_Your assignment:_
Starting at the line that contains "At what (x,y)" and stopping after the line that contains "Looking at the", convert the data into a JSON list of strings with one string per line. Skip blank lines and leave the pictures out of the list.

==== Data provided

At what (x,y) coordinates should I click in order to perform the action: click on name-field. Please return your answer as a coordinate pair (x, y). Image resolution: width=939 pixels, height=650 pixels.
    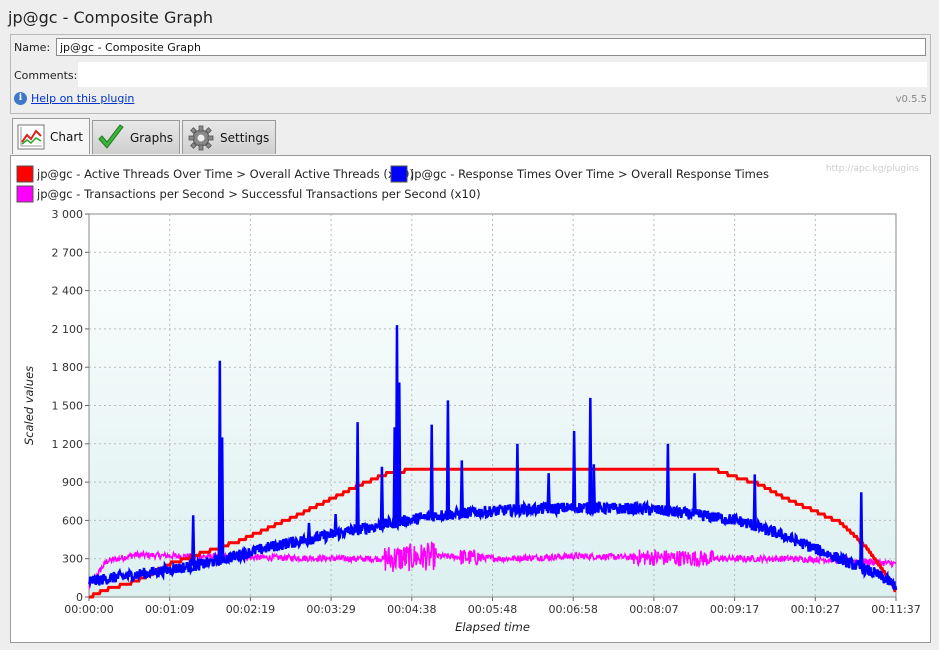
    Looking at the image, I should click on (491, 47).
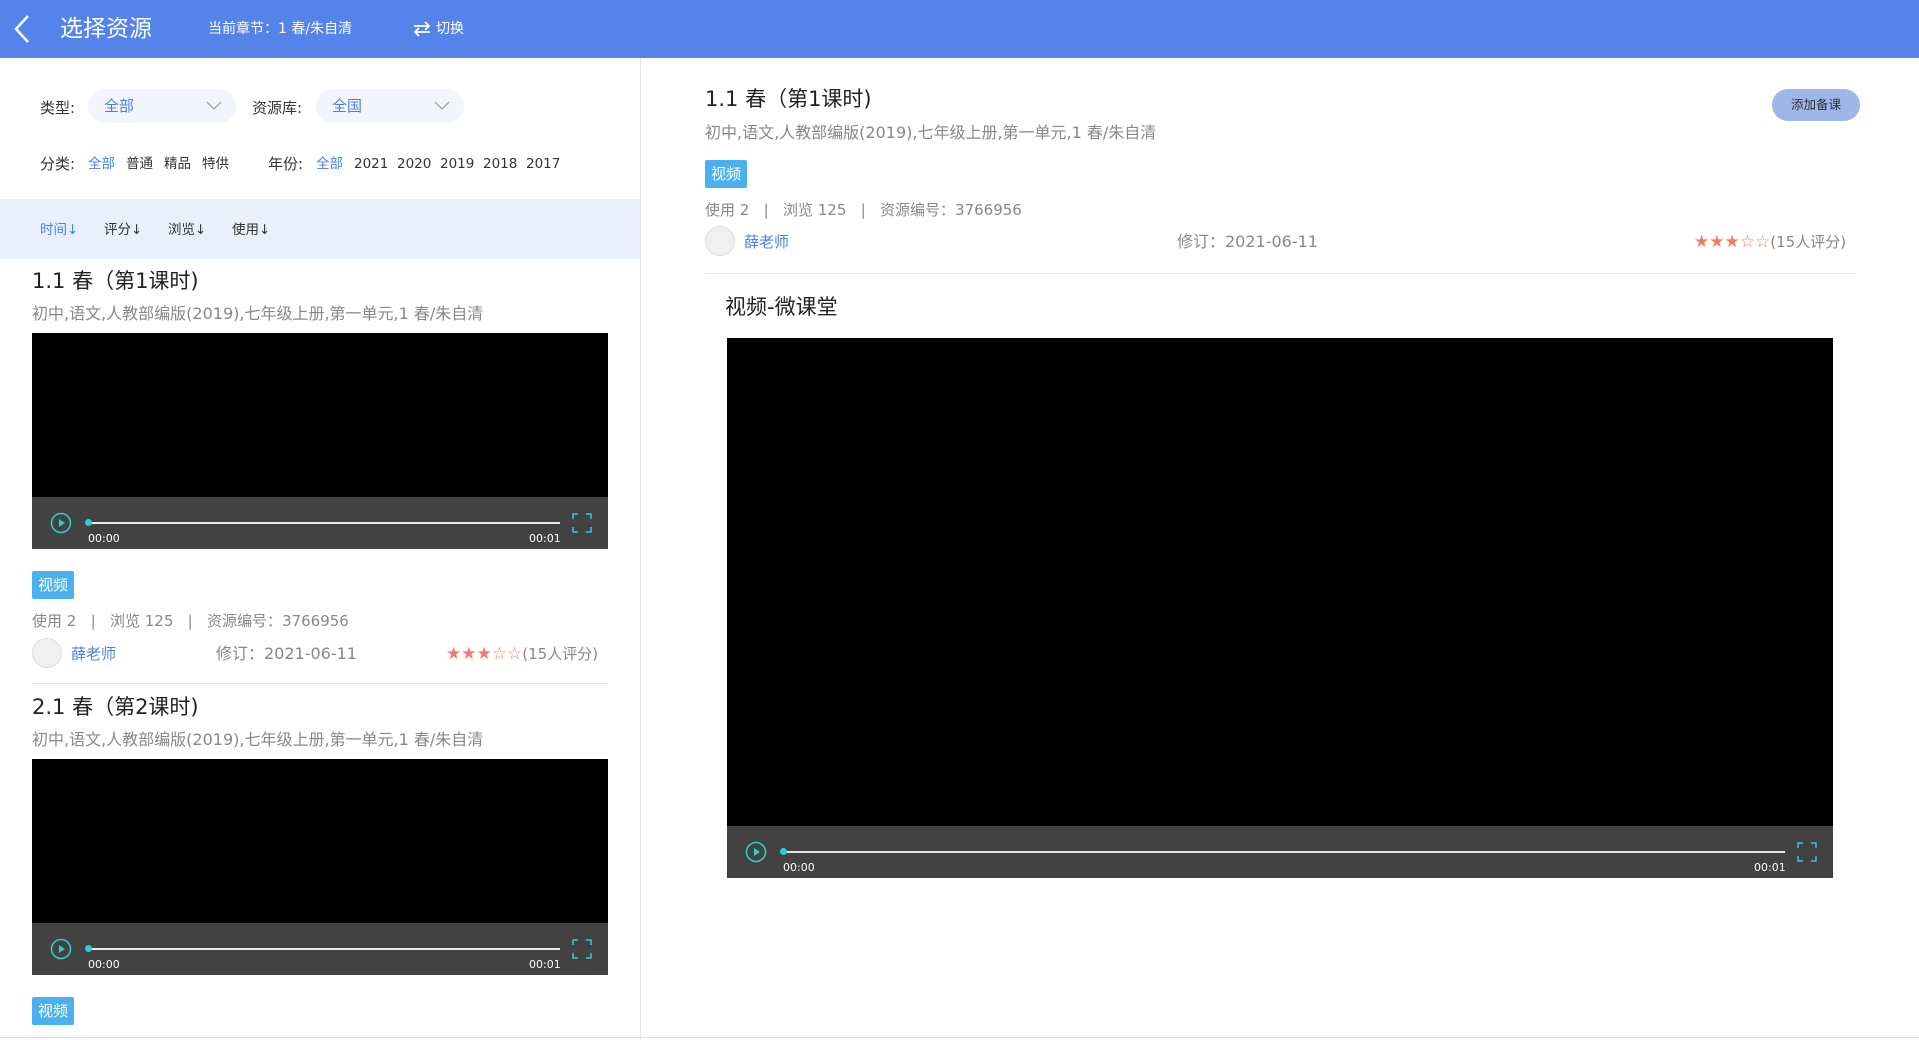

========
==== Data provided

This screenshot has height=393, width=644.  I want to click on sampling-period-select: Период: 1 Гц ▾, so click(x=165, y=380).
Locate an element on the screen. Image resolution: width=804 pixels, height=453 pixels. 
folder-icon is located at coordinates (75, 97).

========

_The answer:_
[
  "At what (x,y) coordinates should I click in order to perform the action: click on name-field. Please return your answer as a coordinate pair (x, y). Image resolution: width=939 pixels, height=650 pixels.",
  "    Looking at the image, I should click on (491, 47)."
]